**Task instructions**.
Repeat everything in the records from the line containing "Click the Importation" down to the end of the records, word for word.

**Data shown**.
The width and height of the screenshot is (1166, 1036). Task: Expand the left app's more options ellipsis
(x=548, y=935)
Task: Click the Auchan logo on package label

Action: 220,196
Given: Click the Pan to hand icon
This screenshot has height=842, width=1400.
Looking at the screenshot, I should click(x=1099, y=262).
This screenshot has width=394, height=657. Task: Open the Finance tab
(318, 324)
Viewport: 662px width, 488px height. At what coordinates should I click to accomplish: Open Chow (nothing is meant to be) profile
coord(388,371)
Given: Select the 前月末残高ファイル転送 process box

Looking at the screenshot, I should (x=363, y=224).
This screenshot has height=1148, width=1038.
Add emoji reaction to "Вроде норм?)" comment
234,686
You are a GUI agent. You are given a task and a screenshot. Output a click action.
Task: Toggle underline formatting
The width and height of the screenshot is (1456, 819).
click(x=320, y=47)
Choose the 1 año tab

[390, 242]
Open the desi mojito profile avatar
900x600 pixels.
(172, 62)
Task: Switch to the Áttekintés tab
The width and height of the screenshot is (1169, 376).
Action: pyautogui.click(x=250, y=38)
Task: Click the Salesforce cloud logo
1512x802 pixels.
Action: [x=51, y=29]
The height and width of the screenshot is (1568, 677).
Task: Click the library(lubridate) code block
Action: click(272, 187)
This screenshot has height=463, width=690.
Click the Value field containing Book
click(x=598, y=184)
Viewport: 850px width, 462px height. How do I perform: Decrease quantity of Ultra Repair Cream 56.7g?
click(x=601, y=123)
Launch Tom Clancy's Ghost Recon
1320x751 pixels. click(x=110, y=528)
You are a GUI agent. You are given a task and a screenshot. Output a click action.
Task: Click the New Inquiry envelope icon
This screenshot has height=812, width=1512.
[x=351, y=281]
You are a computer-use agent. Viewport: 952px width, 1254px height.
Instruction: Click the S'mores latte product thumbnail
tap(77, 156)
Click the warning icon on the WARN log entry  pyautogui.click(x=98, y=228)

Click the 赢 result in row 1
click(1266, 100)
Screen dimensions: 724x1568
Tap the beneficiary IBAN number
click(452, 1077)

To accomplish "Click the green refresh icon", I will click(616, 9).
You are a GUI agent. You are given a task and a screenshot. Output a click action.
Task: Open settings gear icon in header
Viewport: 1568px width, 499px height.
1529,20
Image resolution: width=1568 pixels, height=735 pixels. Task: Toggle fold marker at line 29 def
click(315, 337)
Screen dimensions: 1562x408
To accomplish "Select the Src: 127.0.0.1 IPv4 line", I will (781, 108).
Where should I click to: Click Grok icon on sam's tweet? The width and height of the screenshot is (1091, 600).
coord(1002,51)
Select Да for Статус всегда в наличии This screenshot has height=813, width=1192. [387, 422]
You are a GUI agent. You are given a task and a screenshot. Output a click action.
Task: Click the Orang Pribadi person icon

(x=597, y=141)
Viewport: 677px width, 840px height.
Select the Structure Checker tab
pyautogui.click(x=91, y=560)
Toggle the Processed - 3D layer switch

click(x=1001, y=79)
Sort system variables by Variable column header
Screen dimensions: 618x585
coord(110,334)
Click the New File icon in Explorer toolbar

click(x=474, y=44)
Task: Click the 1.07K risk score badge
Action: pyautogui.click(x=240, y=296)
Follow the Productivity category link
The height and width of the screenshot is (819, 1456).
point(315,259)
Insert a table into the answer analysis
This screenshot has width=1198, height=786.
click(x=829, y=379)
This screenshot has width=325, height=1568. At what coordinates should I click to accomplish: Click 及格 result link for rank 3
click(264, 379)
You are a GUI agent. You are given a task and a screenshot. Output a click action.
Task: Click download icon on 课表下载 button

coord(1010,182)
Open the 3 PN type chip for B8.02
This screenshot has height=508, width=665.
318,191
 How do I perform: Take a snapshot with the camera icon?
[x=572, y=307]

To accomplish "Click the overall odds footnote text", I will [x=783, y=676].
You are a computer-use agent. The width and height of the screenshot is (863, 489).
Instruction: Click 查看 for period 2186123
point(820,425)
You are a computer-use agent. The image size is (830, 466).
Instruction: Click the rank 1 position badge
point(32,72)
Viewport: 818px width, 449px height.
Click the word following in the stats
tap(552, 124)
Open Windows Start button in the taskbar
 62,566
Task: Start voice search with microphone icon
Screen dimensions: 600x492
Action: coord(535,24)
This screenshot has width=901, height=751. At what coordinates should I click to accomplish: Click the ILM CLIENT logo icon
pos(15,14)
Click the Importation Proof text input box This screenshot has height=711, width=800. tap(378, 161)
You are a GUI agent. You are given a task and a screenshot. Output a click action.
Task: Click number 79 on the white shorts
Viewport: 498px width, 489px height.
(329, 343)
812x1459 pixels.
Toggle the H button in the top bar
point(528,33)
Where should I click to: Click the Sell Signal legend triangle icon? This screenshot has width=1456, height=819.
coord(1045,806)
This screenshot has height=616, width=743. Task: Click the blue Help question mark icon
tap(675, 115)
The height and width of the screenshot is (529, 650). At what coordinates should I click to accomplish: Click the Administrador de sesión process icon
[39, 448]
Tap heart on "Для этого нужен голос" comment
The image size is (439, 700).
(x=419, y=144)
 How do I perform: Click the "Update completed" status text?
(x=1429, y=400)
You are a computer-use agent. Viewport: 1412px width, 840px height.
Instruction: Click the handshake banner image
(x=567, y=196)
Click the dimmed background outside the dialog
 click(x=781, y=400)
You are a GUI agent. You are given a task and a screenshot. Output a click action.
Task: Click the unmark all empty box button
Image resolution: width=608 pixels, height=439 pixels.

**Worked answer**.
Click the Importation Proof text input box This screenshot has height=711, width=800. tap(378, 161)
You are a GUI agent. You are given a task and a screenshot. Output a click action.
Task: Click number 79 on the white shorts
Viewport: 498px width, 489px height.
(329, 343)
812x1459 pixels.
Toggle the H button in the top bar
point(528,33)
Where should I click to: Click the Sell Signal legend triangle icon? This screenshot has width=1456, height=819.
coord(1045,806)
This screenshot has height=616, width=743. Task: Click the blue Help question mark icon
tap(675, 115)
The height and width of the screenshot is (529, 650). At what coordinates should I click to accomplish: Click the Administrador de sesión process icon
[39, 448]
Tap heart on "Для этого нужен голос" comment
The image size is (439, 700).
(x=419, y=144)
 How do I perform: Click the "Update completed" status text?
(x=1429, y=400)
You are a computer-use agent. Viewport: 1412px width, 840px height.
Instruction: Click the handshake banner image
(x=567, y=196)
Click the dimmed background outside the dialog
 click(x=781, y=400)
You are a GUI agent. You are given a task and a screenshot. Output a click action.
Task: Click the unmark all empty box button
Image resolution: width=608 pixels, height=439 pixels.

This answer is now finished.